Publié le par modimodi

Dans le jeu des expressions, les objets ont la force de décrire les attitudes ou les tempéraments humains. Si celui-ci est raide comme un passe-lacets, celui-là pourrait-être accrocheur comme un porte-manteau.

J'avais un ami élancé, hyper contrôlé, solidement campé sur pieds, guindé. Un vrai porte-manteau du style de ceux qu'on trouve dans les halls d'entrée : bêtement en attente, bras levés pour la ola des chapeaux et des manteaux, toujours disponible et se croyant utile... dans le sens de susceptible de servir à quelque chose et de remplir une fonction !

Longtemps, il se porta comme un charme mais sa femme qu'il avait portée aux nues, finit par porter la culotte et lui porter la guigne. Alors, l'existence cessa de lui être favorable, elle lui tailla un costard sur mesure et le malheureux finit sa carrière par une mise au placard.

Quant à l'origine supposée ou exacte du vrai porte-manteau, le mystère demeure ? Un facétieux internaute attribue l'idée créatrice de l'objet à la forme des cornes de mammouth qui éperonnaient, soulevaient et embrochaient nos ancêtres... Plus poétiquement admissible, la belle qui se baignait nue dans l'eau de la claire fontaine avait pu abandonner son vêtement à la branche d'un arbre !... La salle des banquets où ripaillent les quatre-vingts chasseurs a su un jour, convertir les trophées d'andouillers de cerfs pour fusils et cartouchières...

" Ô temps, suspends à ton tour, ton vol ! ", au grand porte-manteau de l'histoire !... Rien n'est absolument certain mais dès 1850, on a trouvé trace d'accrochages des uniformes ecclésiastiques et militaires. En bois, en fer, en plastique, fixes ou pliables, uniformes ou colorés, design et figuratifs, ces objets utilitaires ont suivi les évolutions des mœurs et des voyages. Chaque époque a eu besoin de porte-croix et de porte-étendard pour transporter les foules. Certains, je les comprends ont préféré la discrétion et l'emportement des dentelles et des porte-jarretelles.

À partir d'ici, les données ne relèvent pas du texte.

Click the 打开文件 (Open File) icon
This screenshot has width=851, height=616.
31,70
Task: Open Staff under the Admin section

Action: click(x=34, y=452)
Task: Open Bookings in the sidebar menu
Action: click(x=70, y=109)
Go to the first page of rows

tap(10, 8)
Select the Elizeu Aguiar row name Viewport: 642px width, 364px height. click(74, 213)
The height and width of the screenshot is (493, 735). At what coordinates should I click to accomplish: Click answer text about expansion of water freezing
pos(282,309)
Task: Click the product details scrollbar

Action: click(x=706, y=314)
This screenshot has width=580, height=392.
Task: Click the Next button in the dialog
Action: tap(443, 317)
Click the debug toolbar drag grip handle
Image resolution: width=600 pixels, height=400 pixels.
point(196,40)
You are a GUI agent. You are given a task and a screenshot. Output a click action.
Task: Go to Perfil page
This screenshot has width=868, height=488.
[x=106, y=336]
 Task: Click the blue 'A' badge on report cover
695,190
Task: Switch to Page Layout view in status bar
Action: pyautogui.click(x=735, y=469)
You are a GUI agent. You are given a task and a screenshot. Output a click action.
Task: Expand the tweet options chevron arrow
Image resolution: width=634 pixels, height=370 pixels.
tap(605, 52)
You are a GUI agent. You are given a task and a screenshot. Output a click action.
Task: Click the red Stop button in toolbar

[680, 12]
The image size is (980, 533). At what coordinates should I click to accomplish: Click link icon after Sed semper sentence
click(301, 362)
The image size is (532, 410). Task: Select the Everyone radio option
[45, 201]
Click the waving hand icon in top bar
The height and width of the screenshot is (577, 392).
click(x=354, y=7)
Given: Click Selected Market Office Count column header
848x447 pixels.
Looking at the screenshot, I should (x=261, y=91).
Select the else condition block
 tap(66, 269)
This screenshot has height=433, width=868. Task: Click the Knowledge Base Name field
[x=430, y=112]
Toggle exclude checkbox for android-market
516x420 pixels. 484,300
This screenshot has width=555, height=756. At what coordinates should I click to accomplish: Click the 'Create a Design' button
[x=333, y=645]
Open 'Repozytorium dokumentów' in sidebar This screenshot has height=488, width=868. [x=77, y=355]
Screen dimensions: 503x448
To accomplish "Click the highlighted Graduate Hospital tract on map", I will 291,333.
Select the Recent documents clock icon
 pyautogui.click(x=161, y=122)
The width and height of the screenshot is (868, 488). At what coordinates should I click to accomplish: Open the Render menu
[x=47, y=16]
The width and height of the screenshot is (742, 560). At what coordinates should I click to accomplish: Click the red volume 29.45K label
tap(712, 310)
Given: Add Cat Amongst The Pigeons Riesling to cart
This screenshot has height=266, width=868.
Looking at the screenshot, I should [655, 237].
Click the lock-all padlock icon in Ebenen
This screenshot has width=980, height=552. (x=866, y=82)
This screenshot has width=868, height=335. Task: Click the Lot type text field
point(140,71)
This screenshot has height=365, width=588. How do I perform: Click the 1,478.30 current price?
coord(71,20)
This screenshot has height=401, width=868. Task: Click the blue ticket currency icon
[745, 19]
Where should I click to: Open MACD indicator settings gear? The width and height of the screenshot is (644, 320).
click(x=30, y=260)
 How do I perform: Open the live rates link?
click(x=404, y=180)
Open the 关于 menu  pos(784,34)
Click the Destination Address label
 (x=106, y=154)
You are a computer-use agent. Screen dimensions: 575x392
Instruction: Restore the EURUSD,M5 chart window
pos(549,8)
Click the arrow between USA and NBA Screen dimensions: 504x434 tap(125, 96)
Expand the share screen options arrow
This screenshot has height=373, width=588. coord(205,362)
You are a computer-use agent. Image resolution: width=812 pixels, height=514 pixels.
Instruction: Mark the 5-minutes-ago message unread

Comme les porte-torchères étaient des esclaves nubiens, porteurs de flambeaux chargés d'éclairer les allées et les demeures, le porte-manteau était aussi un officier chargé de porter le manteau du roi, du prince, des notables. Personne ne nous dit si le préposé était un valet en livrée ou une armoire à glace aux épaules de déménageur. Peut-être, était-ce quelque volontaire qui rêvait de se faire la malle ou un repenti dont le destin avait capoté le jour où il avait retourné sa veste. Le bon saint Éloi lui-même portait-il la culotte du roi Dagobert ou vivait-il à ses crochets ?

Dans la fashion religion des défilés, entre deux navets nouveaux et trois patères, les vêtements s'accrochent aux humeurs de la mode. Le ridicule ne tue pas toujours, il fait tordre de rire et cintrer, même le mâle à barre ! Mais le quidam arqué, arrondi, cambré et bombé n'est pas assuré de garder sa forme comme le ferait pour le vêtement, un crochet ou un porte-manteau. La chance lui évitera peut-être d'avoir à porter un lourd fardeau sur ses épaules en lui offrant le léger et grand cadeau de porter le bonheur en son cœur.

Suspendre n'est pas pendouiller, le cintre n'a pas besoin de porte-à-faux. Le bien portant qui veut porter beau ne doit pas avancer bras ballant et ventre à terre. Sa courbe qui le boudine a moins de charme que celles de sa belle. D'ailleurs, il a d'autant plus besoin de support, d'équilibre et de cœur bien accroché, s'il porte déjà pas mal de bouteilles. Car l'âge ne manquera pas de lui porter, assez tôt, l'estocade et ses préjudices en les cassant et les vidant toutes, jusqu'au dernier cadavre.

La vie qui nous porte et que l'on supporte, un jour, nous emporte en nous tirant à bout portant. Au porte-manteau de l'existence, il n'y a pas de vêtement de rechange, rien qu'un justaucorps ou un déshabillé.

Loin d'espérer être porté au pinacle, le poète se noiera, lui aussi dans sa bouteille à l'encre, avant d'avoir pu revêtir la pourpre royale promise au "prince des nuées". Plus il a d'étoffe, plus son manteau risque de prendre des accrocs de style, de se râper sur des rimes rugueuses et de piquer de vers perçants et déchirants, sa poésie mitée ! Au bout de l'horizon noyé de brume évanescente, sur le porte-manteau des songes diaphanes, le destin lui réserve son grand manteau de nuit piquée d'étoiles éternelles.

Homme de passage, moi, je vous appelle au porte-voix. Me voyez-vous attaché comme un "porte-paroles" à mes mots, comme un "porte-feuilles" à mes livres et comme un "porte-plume" à mon habit d'écrivain ?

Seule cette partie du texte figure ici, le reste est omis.